¡Habemus Papam!*

13 marzo, 2018

El cumplimiento de un aniversario es siempre motivo de alegría. Pero también supone un momento de reflexión personal y comunitaria que nos ayude a sopesar lo que se ha logrado y lo que no, cuánto hemos crecido en la vida de virtud, cómo ha sido nuestro servicio hacia el otro, ese otro que, como afirma el filósofo Emmanuel Lévinas, posee un rostro y no simplemente una cara. Ese otro que me interpela con su dolor y sufrimiento y que, a los ojos de Dios, me llama a ir a su encuentro.

Un nuevo aniversario se cumple de la elección que convertiría al entonces cardenal Bergoglio en el hoy Papa Francisco. Cinco años han pasado desde entonces y no hay un día en el que la acción evangelizadora de la máxima autoridad de la Iglesia Católica no sea noticia en todo el mundo. Pero el aniversario papal no es cualquier aniversario, pues es la Iglesia entera la que celebra junto al homenajeado. Es la alegría de las ovejas que, al escuchar la voz de su pastor, acuden presurosas a su llamado y participan así de un gozo que es divino, celestial.

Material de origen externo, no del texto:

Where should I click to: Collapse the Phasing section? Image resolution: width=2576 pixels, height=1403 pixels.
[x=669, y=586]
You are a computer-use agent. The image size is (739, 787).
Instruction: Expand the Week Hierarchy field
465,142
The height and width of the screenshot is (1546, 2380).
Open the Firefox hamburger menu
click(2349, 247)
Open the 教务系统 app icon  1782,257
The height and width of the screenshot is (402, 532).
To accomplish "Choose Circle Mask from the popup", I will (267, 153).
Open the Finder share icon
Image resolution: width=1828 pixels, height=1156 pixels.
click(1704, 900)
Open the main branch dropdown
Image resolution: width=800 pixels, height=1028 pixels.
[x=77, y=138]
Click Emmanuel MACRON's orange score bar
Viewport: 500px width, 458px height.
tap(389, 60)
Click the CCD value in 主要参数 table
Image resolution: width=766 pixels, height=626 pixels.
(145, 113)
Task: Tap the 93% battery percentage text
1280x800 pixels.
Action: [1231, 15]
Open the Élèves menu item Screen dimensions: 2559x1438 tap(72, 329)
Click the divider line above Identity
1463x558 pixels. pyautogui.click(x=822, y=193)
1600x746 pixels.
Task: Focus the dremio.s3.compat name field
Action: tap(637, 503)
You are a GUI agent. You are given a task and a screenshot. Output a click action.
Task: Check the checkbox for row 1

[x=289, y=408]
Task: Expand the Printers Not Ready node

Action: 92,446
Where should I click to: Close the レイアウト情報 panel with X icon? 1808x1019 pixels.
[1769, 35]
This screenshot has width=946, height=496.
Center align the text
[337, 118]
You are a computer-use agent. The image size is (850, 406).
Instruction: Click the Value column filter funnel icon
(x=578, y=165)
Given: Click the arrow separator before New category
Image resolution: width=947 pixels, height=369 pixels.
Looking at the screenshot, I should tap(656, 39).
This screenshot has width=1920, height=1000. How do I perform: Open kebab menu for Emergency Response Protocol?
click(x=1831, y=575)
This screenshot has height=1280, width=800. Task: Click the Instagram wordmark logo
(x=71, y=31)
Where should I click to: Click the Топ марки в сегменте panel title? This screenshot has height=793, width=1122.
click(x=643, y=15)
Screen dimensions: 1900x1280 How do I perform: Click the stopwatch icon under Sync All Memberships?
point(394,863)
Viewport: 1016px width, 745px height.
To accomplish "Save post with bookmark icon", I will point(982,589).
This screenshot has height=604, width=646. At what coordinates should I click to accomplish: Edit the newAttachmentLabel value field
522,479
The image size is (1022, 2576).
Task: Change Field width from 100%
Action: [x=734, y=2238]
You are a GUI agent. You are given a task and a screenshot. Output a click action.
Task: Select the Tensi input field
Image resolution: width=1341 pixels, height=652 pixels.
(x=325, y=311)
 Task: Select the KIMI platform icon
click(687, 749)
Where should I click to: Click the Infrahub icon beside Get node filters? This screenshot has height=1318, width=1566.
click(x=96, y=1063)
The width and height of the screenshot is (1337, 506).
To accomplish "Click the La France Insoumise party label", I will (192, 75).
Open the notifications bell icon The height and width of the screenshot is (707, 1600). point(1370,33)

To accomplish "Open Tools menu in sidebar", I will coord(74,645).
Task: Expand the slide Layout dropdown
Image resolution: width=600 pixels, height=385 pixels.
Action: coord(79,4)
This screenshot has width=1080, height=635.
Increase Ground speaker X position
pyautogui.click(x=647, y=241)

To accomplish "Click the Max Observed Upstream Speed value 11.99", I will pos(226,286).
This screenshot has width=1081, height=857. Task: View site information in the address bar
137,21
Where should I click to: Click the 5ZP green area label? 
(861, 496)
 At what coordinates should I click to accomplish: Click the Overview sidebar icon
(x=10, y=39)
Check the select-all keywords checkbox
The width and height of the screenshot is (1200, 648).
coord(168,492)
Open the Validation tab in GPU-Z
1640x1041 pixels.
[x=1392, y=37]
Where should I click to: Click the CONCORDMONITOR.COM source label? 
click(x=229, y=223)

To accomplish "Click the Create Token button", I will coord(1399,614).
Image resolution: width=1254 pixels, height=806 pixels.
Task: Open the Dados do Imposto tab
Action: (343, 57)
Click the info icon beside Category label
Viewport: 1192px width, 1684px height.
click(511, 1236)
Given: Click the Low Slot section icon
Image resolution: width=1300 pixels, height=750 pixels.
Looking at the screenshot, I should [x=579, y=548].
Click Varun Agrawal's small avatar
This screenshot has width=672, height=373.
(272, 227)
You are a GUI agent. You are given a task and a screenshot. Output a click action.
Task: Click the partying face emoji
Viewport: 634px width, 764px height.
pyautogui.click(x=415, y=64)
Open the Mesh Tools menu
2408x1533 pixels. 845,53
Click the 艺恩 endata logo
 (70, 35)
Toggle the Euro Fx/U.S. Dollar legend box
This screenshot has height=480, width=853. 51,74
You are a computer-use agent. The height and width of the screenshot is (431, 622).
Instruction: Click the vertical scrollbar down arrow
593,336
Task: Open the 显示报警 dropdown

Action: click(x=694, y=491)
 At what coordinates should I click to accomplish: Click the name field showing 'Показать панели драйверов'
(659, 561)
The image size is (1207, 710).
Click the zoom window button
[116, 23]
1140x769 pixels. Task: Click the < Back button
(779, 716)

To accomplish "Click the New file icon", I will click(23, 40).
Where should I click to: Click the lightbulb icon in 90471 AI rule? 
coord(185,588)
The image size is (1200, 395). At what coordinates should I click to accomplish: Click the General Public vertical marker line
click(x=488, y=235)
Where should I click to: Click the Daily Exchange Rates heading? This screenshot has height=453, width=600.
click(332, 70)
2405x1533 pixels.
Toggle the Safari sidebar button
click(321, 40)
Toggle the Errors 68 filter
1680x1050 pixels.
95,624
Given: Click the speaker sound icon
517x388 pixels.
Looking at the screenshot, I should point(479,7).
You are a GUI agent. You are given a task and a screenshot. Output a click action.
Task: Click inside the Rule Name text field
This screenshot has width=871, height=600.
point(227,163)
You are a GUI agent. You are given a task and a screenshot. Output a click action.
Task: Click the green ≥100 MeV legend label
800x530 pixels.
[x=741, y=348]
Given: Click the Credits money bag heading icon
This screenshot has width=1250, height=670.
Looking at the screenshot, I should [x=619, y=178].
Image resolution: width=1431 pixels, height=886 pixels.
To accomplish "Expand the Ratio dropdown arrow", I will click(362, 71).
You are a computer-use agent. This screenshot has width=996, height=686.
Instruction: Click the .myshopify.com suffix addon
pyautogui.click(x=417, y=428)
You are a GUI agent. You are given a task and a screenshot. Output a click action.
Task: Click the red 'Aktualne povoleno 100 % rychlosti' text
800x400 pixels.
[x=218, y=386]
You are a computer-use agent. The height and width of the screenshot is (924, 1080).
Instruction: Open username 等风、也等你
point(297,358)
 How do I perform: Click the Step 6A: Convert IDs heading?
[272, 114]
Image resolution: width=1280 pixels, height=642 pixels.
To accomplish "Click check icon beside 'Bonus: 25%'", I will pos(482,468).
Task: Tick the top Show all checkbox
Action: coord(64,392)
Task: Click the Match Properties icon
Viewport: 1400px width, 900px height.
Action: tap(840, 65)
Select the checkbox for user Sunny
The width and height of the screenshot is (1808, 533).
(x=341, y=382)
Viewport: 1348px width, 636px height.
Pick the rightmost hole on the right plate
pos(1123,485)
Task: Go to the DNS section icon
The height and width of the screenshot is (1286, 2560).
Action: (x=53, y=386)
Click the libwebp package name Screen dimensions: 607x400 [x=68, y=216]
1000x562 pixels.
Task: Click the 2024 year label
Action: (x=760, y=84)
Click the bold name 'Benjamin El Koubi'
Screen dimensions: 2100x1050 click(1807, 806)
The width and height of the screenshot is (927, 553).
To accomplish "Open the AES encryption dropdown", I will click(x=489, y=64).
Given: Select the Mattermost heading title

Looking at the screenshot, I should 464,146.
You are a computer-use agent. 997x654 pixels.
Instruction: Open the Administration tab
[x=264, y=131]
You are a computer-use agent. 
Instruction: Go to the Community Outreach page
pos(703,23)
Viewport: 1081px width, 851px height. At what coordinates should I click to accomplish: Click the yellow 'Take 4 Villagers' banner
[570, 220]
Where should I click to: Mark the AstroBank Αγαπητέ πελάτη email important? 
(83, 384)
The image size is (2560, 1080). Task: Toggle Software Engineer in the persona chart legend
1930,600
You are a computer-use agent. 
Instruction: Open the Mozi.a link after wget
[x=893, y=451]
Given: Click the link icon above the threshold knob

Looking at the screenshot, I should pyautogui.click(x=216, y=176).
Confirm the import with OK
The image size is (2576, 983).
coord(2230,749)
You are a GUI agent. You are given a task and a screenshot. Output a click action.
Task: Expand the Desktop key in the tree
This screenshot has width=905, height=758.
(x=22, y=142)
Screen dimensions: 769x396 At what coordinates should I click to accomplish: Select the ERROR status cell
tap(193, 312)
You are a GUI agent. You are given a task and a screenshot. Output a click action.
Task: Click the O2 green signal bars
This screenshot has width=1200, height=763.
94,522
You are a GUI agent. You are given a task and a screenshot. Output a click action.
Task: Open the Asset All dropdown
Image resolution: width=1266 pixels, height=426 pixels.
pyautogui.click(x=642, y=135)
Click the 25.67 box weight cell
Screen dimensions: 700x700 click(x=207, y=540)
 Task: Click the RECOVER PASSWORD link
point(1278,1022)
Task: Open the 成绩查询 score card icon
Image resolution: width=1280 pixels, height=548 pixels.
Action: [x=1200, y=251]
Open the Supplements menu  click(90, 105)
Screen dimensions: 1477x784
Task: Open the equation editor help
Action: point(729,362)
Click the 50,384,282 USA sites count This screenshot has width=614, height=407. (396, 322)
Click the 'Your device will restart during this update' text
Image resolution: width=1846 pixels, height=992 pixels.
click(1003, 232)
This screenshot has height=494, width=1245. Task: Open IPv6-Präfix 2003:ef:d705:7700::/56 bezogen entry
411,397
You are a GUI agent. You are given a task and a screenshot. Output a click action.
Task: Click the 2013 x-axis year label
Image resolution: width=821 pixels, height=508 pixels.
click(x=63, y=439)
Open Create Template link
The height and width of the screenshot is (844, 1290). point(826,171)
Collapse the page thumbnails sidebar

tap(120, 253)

Es inevitable que el paso del tiempo provoque cambios. Algunos superficiales y de poca importancia. Otros de gran envergadura y de mayor perdurabilidad. Es el tiempo que transforma, deja huellas, enseña y corrige. Este es un tiempo muy especial en la vida de la Iglesia. Llamada en todo momento a volver a sus raíces, o mejor dicho, a su fundador, Jesucristo, muestra en estos tiempos su rostro más hermoso: el de la compasión y de la misericordia. Francisco es partícipe de esto. Nos ha mostrado que el camino de la humildad y de la oración es el único posible para llegar a nuestros hermanos, a aquellos que no creen en Dios o que se encuentran alejados de Él; que la evangelización es la finalidad a la cual tiende toda acción caritativa; que debemos cuidar la vida de todo ser vivo, puesto que todos formamos parte de la misma Creación de Dios; que el medio ambiente, nuestra casa común, es el lugar donde transcurren y desarrollamos nuestras vidas y por eso debemos protegerlo; y que la convivencia humana se sustenta en cuestiones supratemporales, en valores que aviven la llama de la esperanza por un cambio que nos lleve de la indiferencia y la banalización a un compromiso serio y constante, a la entrega de nuestras manos en pos del bien y la paz.

Recientemente, en su mensaje cuaresmal, el Papa nos advertía sobre algunos de los riesgos en los cuales podemos caer los hombres, en especial los cristianos, cuando invertimos las prioridades de nuestras vidas: “Cuántos hijos de Dios se dejan fascinar por las lisonjas de un placer momentáneo, al que se le confunde con la felicidad. Cuántos hombres y mujeres viven como encantados por la ilusión del dinero, que los hace en realidad esclavos del lucro o de intereses mezquinos. Cuántos viven pensando que se bastan a sí mismos y caen presa de la soledad”. Este mensaje, sencillo en apariencia,  conlleva una meditación aguda: el hombre es capaz de lo mejor y de lo peor. Y es él el que tiene la llave para decidir en dónde poner sus dones.

Hoy es un día especial. Es el festejo de todo un pueblo que acompaña al Papa, con su oración, para que la misión que le ha sido encomendada llegue a vislumbrarse en este mundo.